[Teks Bacaan]:
------------
Pemerintah telah menyetujui dan menyiapkan dana kompensasi serta santunan kematian bagi korban terorisme. Hal ini telah diatur dalam Peraturan Pemerintah Nomor 35 Tahun 2020 yang telah ditandatangani Presiden Joko Widodo Juli lalu.
Juru Bicara Presiden Fadjroel Rachman mengatakan, kerugian yang ditutupi negara berupa kompensasi, bantuan medis, dan psikologis. Korban bisa mengajukan kompensasi dan santunan kematian melalui Lembaga Perlindungan Saksi dan Korban (LPSK).
"Negara menutupi setiap kerugian yang nyata diderita setiap korban," kata Fadjroel, dalam keterangan tertulis, Jumat (18/9).
Fadjroel mengatakan kompensasi ini merupakan bagian dari kewajiban untuk melindungi segenap bangsa Indonesia dari pandemi Covid-19, korban terorisme, hingga korban pelanggaran HAM. "Keselamatan rakyat adalah hukum tertinggi," kata Fadjroel.
Proses untuk mendapatkan kompensasi bisa diajukan korban tindak pidana terorisme, keluarga, atau ahli warisnya. LPSK akan melakukan pemeriksaan substantif dan menghitung kerugian yang diderita oleh korban tindak pidana terorisme.
Berdasarkan Pasal 18G, disebutkan bahwa penghitungan kerugian meliptui korban luka, meninggal dunia, hilangnya penghasilan atau pendapatan, serta hilang atau kerusakan harta benda. Hasil penghitungan ditetapkan LPSK setelah mendapat persetujuan Menteri Keuangan.
------------
[Data]:
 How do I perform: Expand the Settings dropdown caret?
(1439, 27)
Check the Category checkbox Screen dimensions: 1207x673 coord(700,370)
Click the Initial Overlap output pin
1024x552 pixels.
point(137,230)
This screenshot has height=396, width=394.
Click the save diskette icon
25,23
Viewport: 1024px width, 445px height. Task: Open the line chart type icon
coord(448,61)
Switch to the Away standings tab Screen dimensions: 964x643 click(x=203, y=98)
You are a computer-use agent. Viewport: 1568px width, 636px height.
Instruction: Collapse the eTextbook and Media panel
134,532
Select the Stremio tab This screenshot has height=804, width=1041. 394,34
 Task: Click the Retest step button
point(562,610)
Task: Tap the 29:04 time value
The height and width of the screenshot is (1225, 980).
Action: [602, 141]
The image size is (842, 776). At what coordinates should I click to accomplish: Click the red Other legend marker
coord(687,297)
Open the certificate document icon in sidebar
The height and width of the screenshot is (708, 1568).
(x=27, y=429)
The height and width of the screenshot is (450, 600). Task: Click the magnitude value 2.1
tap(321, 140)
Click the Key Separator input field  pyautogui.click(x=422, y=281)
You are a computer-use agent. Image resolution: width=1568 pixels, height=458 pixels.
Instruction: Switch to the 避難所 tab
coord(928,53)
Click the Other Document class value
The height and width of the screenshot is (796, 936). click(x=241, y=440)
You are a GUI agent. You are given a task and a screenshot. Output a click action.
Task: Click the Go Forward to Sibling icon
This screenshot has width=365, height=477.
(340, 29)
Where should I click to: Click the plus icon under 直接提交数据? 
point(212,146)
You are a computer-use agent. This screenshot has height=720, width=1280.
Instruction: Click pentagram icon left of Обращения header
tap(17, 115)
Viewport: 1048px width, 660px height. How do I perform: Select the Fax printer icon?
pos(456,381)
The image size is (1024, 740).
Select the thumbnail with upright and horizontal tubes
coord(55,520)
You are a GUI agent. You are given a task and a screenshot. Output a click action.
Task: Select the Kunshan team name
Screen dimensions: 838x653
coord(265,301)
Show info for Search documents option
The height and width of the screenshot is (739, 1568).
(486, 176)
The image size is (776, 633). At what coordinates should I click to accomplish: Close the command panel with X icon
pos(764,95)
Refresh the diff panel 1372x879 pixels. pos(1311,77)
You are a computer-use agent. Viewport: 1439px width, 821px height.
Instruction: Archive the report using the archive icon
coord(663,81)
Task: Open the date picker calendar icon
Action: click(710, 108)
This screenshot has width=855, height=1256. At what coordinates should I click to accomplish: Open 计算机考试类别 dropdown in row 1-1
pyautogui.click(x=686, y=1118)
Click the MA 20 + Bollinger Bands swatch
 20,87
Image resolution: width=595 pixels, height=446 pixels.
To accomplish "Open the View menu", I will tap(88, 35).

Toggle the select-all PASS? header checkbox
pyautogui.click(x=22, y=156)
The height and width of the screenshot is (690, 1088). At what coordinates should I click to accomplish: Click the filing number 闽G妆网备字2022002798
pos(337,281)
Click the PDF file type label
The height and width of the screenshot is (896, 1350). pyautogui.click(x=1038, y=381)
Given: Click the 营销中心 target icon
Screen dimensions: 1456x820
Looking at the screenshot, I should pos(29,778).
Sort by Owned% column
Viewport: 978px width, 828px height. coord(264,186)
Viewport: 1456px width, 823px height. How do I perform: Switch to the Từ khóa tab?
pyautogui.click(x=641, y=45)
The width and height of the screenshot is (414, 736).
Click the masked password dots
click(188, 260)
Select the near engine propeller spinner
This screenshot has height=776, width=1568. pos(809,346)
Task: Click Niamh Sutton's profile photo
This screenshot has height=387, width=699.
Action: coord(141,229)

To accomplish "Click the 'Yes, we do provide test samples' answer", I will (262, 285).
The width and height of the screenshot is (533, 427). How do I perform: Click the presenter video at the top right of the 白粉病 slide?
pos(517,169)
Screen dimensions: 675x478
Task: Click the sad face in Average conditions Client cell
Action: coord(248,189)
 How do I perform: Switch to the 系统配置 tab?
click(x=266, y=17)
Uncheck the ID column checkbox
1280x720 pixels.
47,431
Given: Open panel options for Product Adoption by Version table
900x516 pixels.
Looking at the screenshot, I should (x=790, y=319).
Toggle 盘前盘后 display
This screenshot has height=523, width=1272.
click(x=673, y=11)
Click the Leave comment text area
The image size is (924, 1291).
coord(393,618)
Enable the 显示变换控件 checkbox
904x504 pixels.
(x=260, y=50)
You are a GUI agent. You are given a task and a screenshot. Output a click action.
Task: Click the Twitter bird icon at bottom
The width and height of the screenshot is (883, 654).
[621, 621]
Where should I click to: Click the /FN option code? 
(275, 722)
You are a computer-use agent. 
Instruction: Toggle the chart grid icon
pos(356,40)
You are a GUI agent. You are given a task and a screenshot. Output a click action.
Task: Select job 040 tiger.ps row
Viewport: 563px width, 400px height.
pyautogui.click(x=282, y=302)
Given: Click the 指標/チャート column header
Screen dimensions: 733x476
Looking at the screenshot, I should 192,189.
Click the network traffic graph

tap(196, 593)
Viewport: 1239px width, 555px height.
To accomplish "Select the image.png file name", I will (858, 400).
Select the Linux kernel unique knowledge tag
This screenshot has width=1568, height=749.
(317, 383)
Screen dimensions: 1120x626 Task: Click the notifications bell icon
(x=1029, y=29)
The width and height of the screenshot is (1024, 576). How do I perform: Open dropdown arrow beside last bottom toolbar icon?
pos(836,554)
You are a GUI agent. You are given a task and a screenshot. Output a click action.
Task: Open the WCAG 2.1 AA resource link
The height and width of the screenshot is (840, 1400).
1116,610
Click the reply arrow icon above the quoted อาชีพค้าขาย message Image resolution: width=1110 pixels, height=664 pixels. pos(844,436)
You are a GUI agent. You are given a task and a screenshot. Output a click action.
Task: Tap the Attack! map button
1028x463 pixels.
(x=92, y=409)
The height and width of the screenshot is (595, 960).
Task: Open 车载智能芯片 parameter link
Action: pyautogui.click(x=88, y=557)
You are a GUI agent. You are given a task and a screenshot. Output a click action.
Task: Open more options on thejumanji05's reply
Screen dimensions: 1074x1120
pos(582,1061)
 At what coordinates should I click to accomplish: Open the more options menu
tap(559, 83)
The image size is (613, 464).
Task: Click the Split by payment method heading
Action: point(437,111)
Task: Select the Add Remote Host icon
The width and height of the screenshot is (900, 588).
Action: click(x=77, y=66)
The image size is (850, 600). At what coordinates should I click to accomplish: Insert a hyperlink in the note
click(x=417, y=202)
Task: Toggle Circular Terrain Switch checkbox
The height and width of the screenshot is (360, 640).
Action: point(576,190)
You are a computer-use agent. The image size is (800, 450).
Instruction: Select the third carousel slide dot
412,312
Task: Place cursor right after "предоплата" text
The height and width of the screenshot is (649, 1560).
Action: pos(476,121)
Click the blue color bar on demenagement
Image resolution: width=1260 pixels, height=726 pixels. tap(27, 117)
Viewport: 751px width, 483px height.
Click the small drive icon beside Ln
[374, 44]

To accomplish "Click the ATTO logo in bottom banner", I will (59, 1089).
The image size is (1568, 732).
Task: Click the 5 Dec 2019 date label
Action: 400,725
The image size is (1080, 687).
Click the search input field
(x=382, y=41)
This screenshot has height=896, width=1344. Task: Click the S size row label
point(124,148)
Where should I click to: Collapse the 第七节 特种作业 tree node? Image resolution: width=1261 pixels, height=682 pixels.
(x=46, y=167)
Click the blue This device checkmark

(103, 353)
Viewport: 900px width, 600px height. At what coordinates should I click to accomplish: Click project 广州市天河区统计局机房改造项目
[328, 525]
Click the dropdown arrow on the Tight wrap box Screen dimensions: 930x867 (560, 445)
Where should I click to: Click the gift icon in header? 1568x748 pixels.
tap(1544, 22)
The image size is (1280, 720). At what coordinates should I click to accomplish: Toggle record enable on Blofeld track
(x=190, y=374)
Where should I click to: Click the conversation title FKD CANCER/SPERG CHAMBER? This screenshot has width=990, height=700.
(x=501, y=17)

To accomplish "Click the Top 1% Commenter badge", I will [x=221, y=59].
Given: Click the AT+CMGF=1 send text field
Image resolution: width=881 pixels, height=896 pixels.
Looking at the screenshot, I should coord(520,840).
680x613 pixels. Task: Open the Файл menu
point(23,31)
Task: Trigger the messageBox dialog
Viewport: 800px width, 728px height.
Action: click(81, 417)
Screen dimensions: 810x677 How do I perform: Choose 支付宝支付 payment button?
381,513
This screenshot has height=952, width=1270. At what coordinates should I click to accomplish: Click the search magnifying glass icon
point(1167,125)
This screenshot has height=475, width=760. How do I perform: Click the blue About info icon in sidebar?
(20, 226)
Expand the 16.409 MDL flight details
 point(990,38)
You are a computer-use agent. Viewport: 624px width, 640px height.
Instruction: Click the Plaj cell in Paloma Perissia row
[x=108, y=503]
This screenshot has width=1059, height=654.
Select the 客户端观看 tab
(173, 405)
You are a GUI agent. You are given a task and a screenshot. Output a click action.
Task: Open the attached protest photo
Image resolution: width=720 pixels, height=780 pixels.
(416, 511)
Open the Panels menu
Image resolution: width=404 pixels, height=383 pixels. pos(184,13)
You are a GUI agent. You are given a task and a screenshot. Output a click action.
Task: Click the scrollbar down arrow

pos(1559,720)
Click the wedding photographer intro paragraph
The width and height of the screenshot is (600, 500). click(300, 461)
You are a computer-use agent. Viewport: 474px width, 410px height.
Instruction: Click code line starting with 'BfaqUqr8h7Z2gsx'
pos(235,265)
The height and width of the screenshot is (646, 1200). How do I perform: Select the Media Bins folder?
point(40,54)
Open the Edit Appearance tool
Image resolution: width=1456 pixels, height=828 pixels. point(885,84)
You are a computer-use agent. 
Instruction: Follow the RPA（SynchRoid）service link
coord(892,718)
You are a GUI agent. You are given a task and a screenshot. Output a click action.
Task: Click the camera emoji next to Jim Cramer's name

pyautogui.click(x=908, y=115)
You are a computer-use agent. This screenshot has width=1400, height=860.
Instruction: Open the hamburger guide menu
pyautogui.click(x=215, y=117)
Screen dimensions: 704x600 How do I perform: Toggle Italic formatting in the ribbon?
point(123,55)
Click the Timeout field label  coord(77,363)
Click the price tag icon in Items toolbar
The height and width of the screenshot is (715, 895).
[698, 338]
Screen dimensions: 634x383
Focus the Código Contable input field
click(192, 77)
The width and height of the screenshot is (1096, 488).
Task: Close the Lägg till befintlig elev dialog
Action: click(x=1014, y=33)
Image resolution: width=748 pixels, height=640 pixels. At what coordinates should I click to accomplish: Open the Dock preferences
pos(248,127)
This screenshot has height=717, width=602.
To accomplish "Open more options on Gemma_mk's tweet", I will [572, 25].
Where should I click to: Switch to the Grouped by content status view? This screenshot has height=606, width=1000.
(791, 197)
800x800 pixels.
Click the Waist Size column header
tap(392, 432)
------------
[Tugas A]:
Menurut teks tentang kompensasi korban terorisme, melalui lembaga apa korban bisa mengajukan kompensasi dan santunan kematian?
[Tugas B]:
Tolong tulis lanjutan teks tentang kompensasi korban terorisme, dimulai setelah kalimat terakhirnya.

[Tempat Jawaban A]:
Melalui Lembaga Perlindungan Saksi dan Korban (LPSK).

[Tempat Jawaban B]:
Sedangkan Kementerian Keuangan telah menyetujui dan menyiapkan anggaran atas permohonan (LPSK) dengan Nomor S-775/MK.02/2020. Penetapan anggaran ini mulai berlaku sejak PP 35/2020 ditandatangani Presiden Joko Widodo pada 7 Juli 2020 dan telah diundangkan pada 8 Juli 2020.
LPSK juga telah mengajukan tambahan anggaran dari Rp 79,4 miliar menjadi Rp 129 miliar. Dalam rapat dengan Komisi Hukum Dewan Perwakilan Rakyat, Selasa (18/9), Ketua LPSK Hasto Atmojo Suroyo mengatakan tambahan tersebut salah satunya untuk kompensasi korban terorisme.
Dari data Kepolisian Republik Indonesia (Polri), ada sembilan aksi terorisme yang terjadi pada 2019 atau turun 52,6% dibanding 2018. Sedangkan jumlah pelaku aksi terorisme tahun lalu sebanyak 297 orang atau turun dari 2018 yakni 395 orang.
Sedangkan Menteri Koordinator Bidang Politik, Hukum, dan Keamanan Mahfud MD awal tahun ini mengatakan terdapat 660 warga negara Indonesia yang diduga menjadi teroris lintas batas atau foreign terorrist fighter (FTF). "Ada di mana-mana, tapi Suriah paling banyak," kata Mahfud, Januari lalu.